A decent sized dinner theater in my area is closing and auctioning off their gear. Granted it's not very detailed what's for sale but there might be something of interest.
http://www.auctionmarketing.com/auctions/listing.cfm?AuctionID=1055&State=IL


----------



## DMXtools (Jan 14, 2004)

Yeah, Ship, I heard about that. It's a shame... beautiful facility (first place I ever saw Victor Borge in person) being replaced by a WalMart. Yuck!

Still, if I win the Lotto tonight or Saturday, I'm there!

John


----------



## wolf825 (Jan 15, 2004)

Hmm. A VERY pretty facility, I don't know WHY they would close it unless things truely SUCK out there for business. I would figure a place like that would be in demand for receptions, weddings, parties and so on... The little black box in the round is cute... Not a ton of space to do much but its still cute. 

It looks like it belongs in Vegas really.... Shame... THE PM3000 is the only thing that interests me--and the Welder. But alas..no money to buy it and no time to go to the auction... Hope all the tech toys there find loving homes... 

-wolf


----------



## wolf825 (Jan 15, 2004)

DMXtools said:


> Yeah, Ship, I heard about that. It's a shame... beautiful facility (first place I ever saw Victor Borge in person) being replaced by a WalMart. Yuck!
> 
> Still, if I win the Lotto tonight or Saturday, I'm there!
> 
> John



a WALMART????? Oh geeez......


-wolf


----------



## ship (Jan 15, 2004)

Victor Borge, now there is a cool entertainer. I saw him at the Blackstone. That's something the world is never going to see again.

As for it's closing, as with good old Victor Borge, the blue haired dinner theater croud is dying out. This theater company used to have a second location, it closed down years ago. Had a good run, I saw the Hobbit there plus I think 42nd Street. Still more factory bus line type in and out nothing type theater for my tastes but it's always a shame no matter who they market to.

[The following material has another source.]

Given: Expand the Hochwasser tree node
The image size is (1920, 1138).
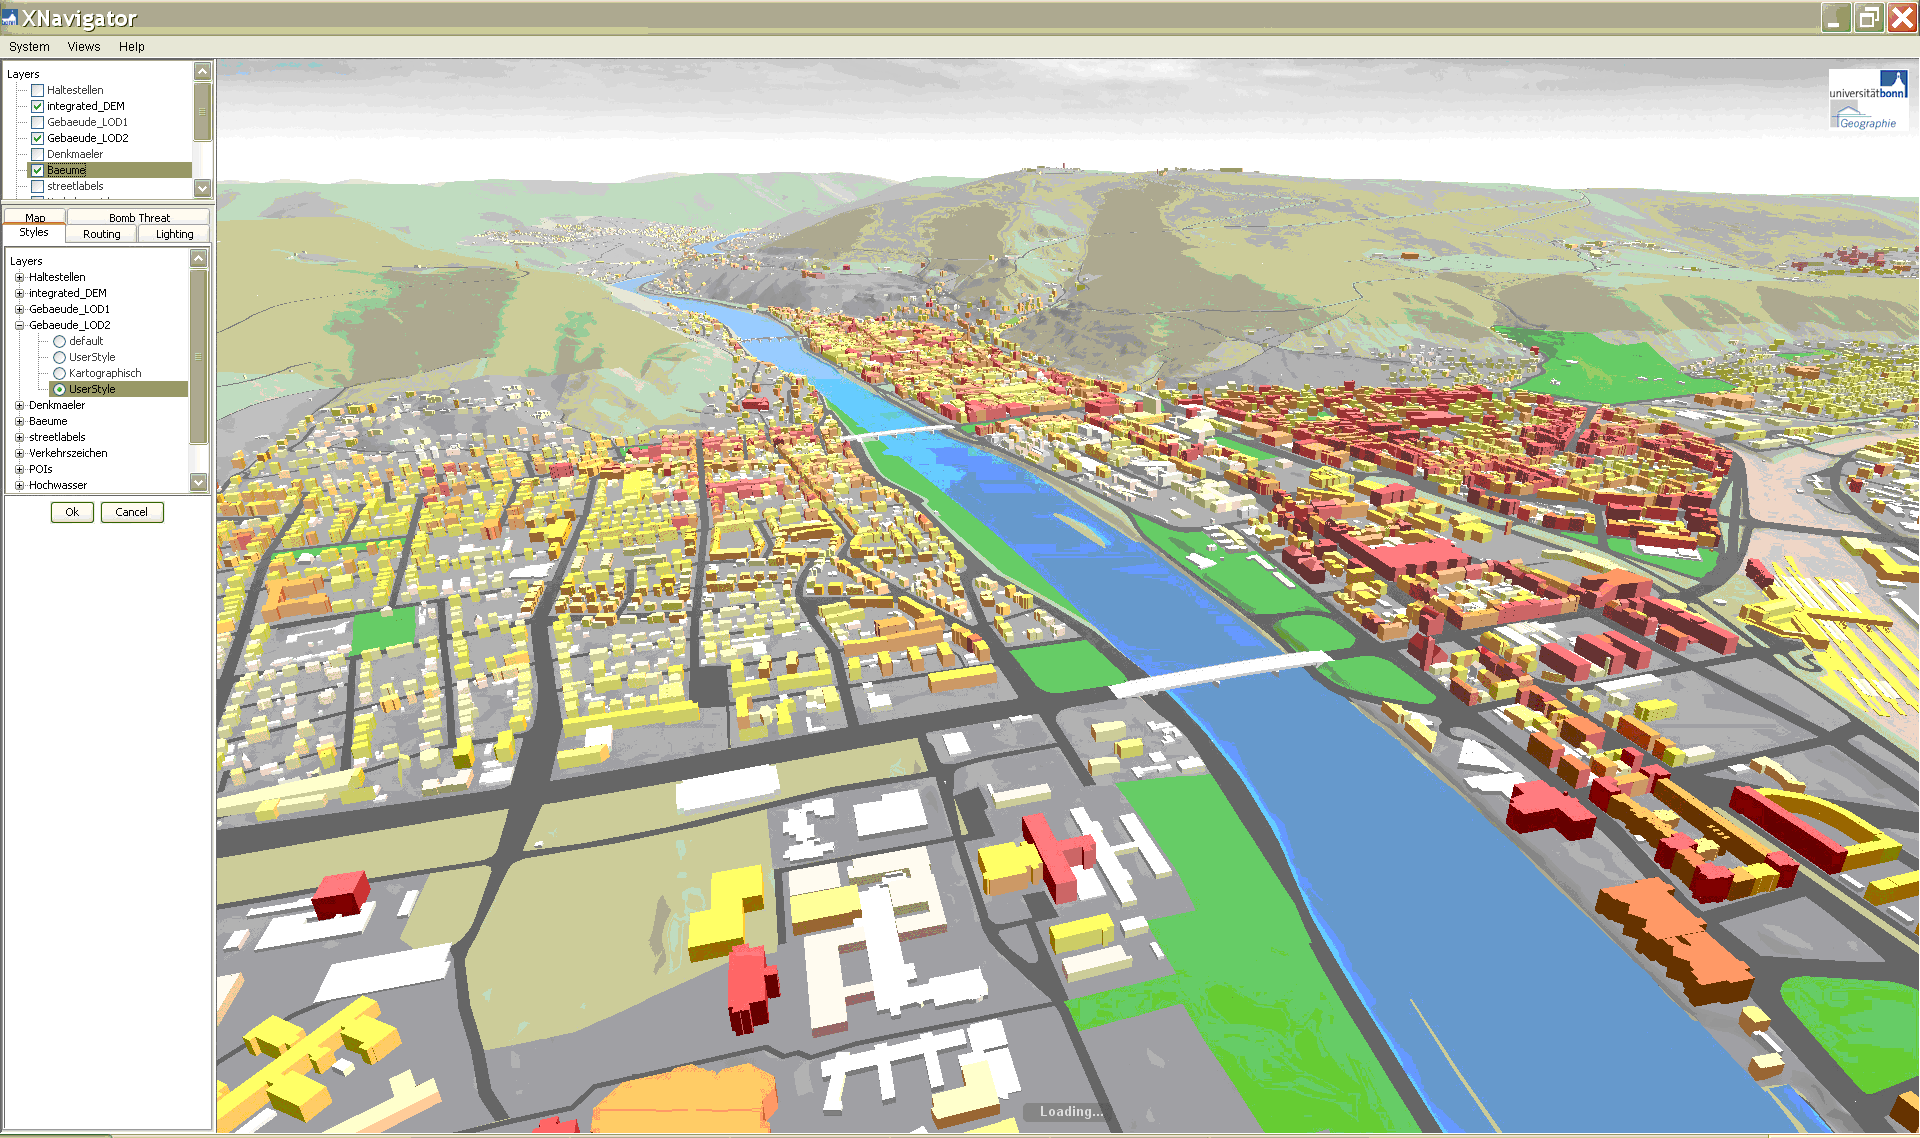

I was interested in the 3.5Q what ever fixtures. Funny, the sound is described enough but the lights and tools are not well described at all. I know they had more than some small Altmans there. Just thought it interesting and useful for anyone interested in gear. Sawzall, helo what version of it??? Bean counters.

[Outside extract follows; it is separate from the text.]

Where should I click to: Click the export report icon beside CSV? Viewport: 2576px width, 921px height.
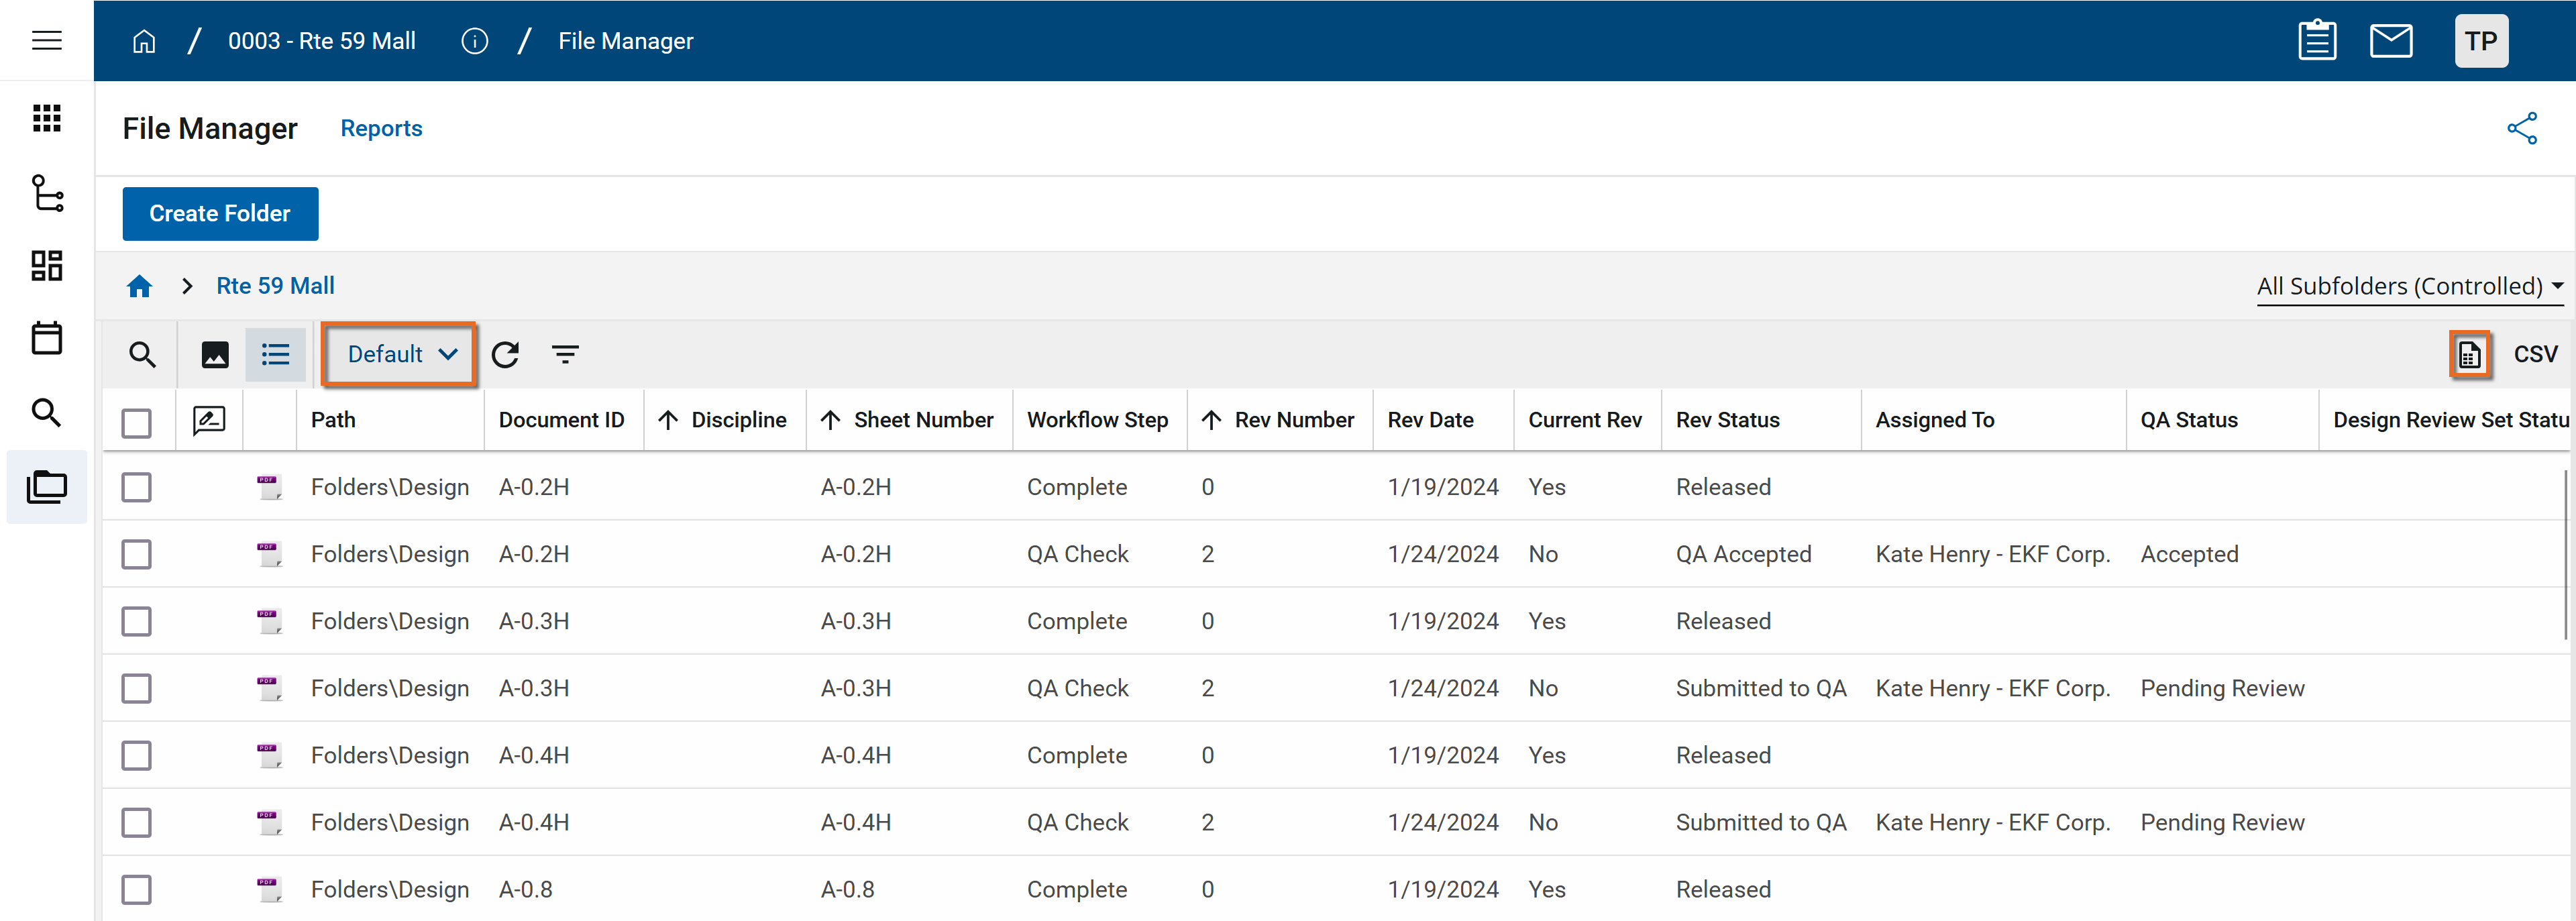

Anyway, it's a shame such a place is being closed down for what ever the reason, I remember sitting across the street from the Garick theater watching it being ripped apart by wrecking balls and being very upset. The place was history and ancient. Now it's the Goodman theater, at least hopefully they saved the front of the building. Anyone know what happened to the old Goodman Theater? I did some shows there and remember their plaster cyc shell well.

As for the Drury Lane, it's Chicago History -theater for the common people. Last time I was there my Grahm and I went as one of them bonding moment trips that unfortunately I was too busy to continue. I can't say I was in the last 20 years jumping to go there - too much factory theater but it's goning WallMart definately says something about the times. This theater's demize would be be a good term paper for ya students not just in some theater class but in some kind of social studies type class. Easy to research, and it's outcome WalMart as opposed to a classic 1950s dinner theater is a very easy topic to write about.

I'm told Second Stage theater also closed down, it was I think the only small store front (off off Broadway) type on the far north side.


----------